Como o PSD se deslocou do governo e pretende lançar o presidente do Senado, Rodrigo Pacheco, à presidência e o Republicanos não aceitaria Bolsonaro mandando e desmandando em seus quadros, restou ao presidente — egresso do PSL — manter a ligação com a base evangélica via PL. Tal movimento é crucial num momento em que cristãos lavajatistas podem migrar para a candidatura de Sergio Moro, enquanto os mais pragmáticos e que sofrem economicamente com a crise devem buscar Lula.

Não que o PL — fisiológico, amorfo — não faça o tipo de Bolsonaro, sujeito a quem parece sempre ter faltado um propósito além da busca por poder e dinheiro, tendo chegado até mesmo a se aventurar em atividades de garimpo. O propósito de vida do presidente consiste em fazer do Brasil terra explorada e, portanto, arrasada. Mais Centrão que isso, impossível.

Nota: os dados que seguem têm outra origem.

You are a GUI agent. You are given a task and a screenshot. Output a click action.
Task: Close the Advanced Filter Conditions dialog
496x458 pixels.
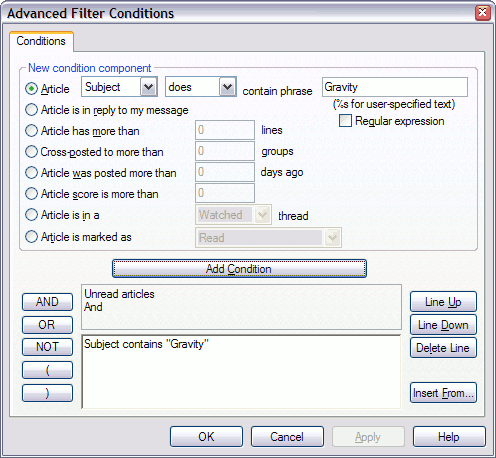[482, 13]
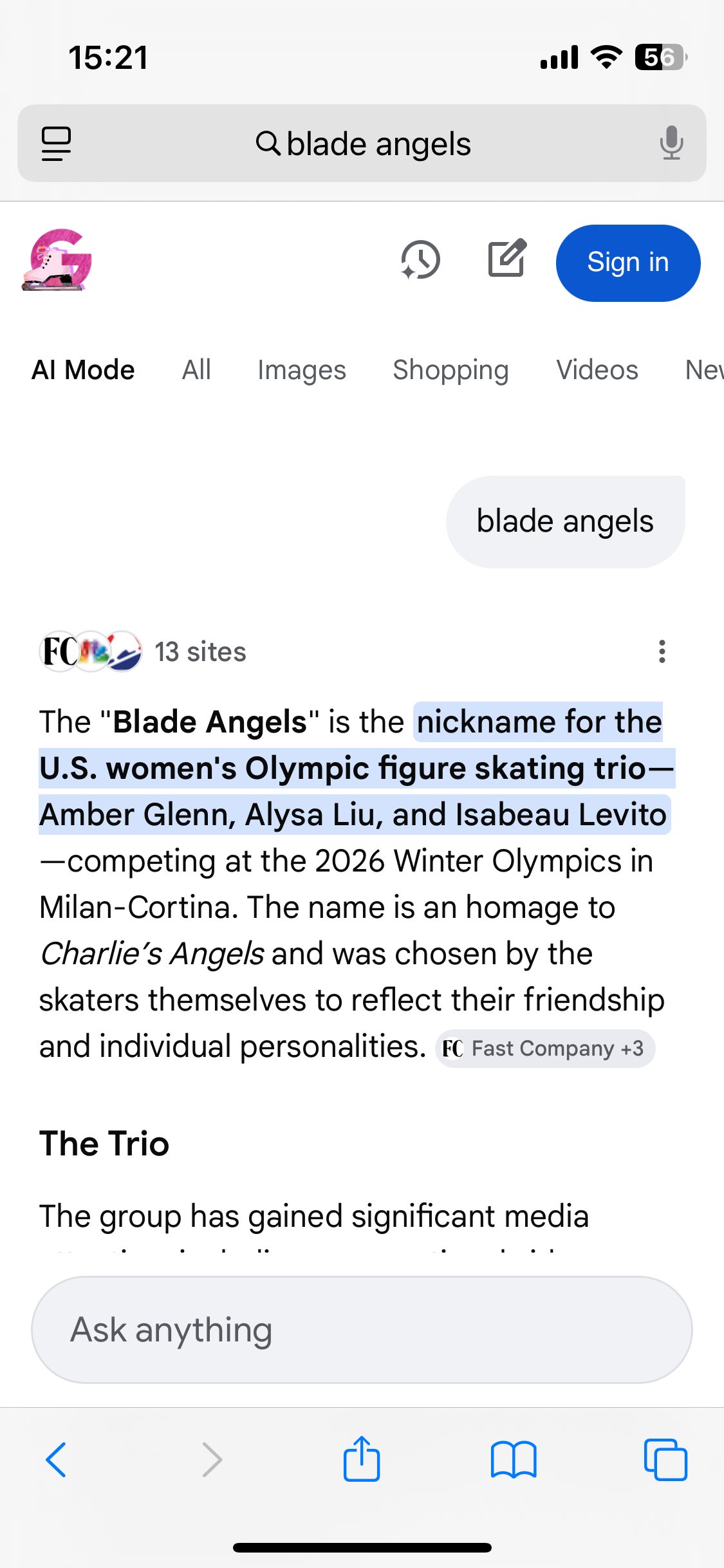The image size is (724, 1568).
Task: Open AI Mode history icon
Action: [x=420, y=261]
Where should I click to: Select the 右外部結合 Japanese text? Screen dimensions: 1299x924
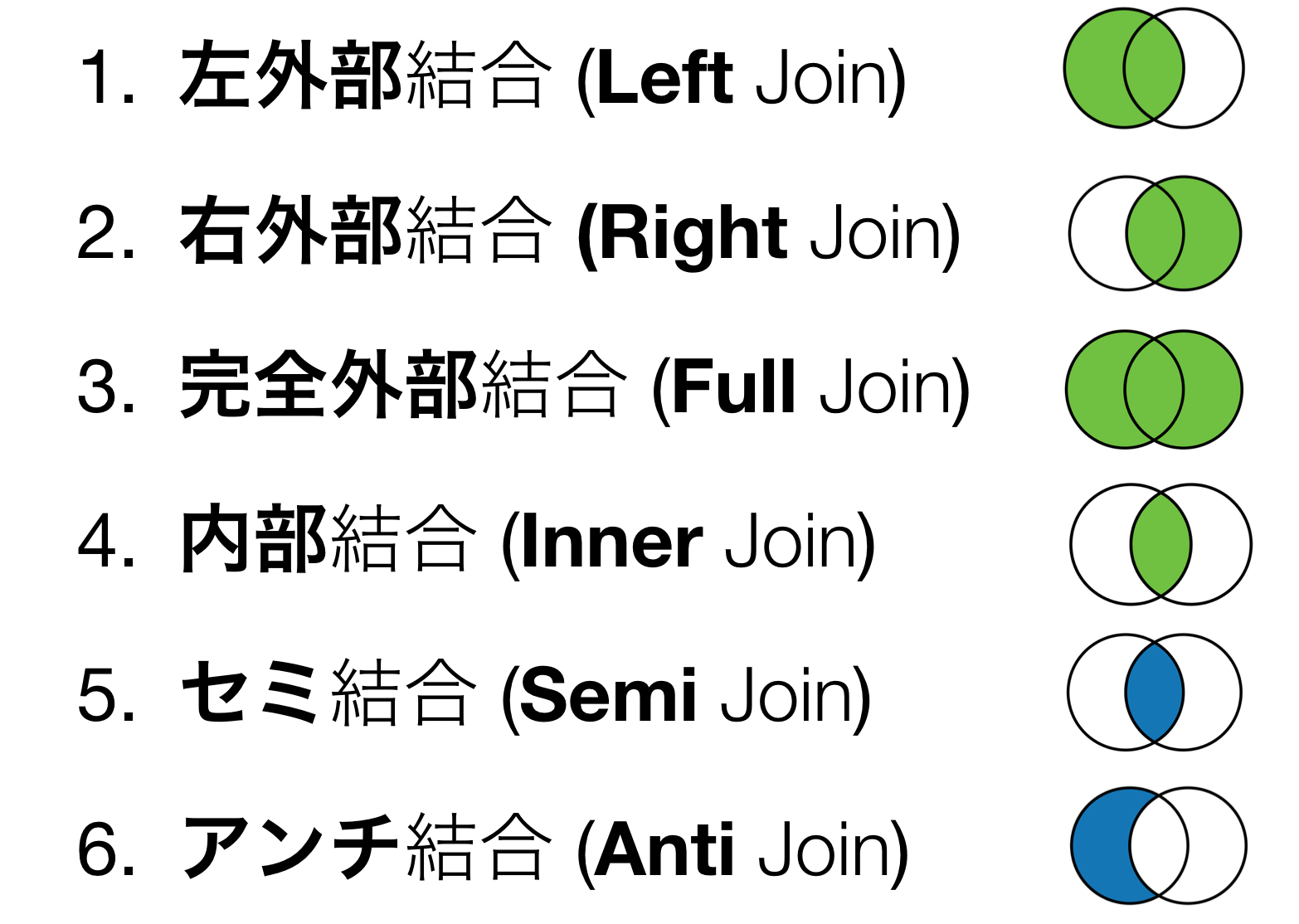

Em entrevista de 2017 para Felipe Moura Brasil, no site O Antagonista, Olavo de Carvalho, o guru do bolsonarismo, já tinha cantado a bola para o problema que seria a falta de vocação entre os brasileiros. "A vocação é uma coisa principal na vida, porque a maior parte do seu tempo, você vai gastar trabalhando, tá certo? Então, se você não está realizado no seu trabalho, você não vai se realizar em parte alguma (...) Isto é a vocação: é aquilo que é mais importante que você, aquilo pelo qual você morreria, tá certo? Como Cristo na cruz", disse Carvalho por volta do minuto 46 da entrevista.

O "filósofo" prossegue: "Uma coisa que eu achei estranho é o seguinte: [Martinho] Lutero [líder da Reforma Protestante] tem toda uma teologia da vocação. E eu achei que, quando entrassem essas igrejas evangélicas no Brasil, elas iam trazer isso e ensinar para as pessoas a importância da vocação. Nunca vi nenhuma igreja evangélica falar disso".

Carvalho faz uma generalização bastante imprópria para um grupo heterogêneo como os evangélicos, mas não tenho dúvidas de que Bolsonaro, Valdemar e outros membros do Centrão dificilmente leram Lutero. Apenas ambicionam os votos dos seguidores de Cristo na cruz. Por incrível que pareça, Olavo tem alguma razão: falta-nos vocação — nem que seja para nos livrarmos dos exploradores da fé e da esperança do povo.

* Vinícius Rodrigues Vieira é doutor em relações internacionais por Oxford e leciona na Faap e em cursos MBA da FGV.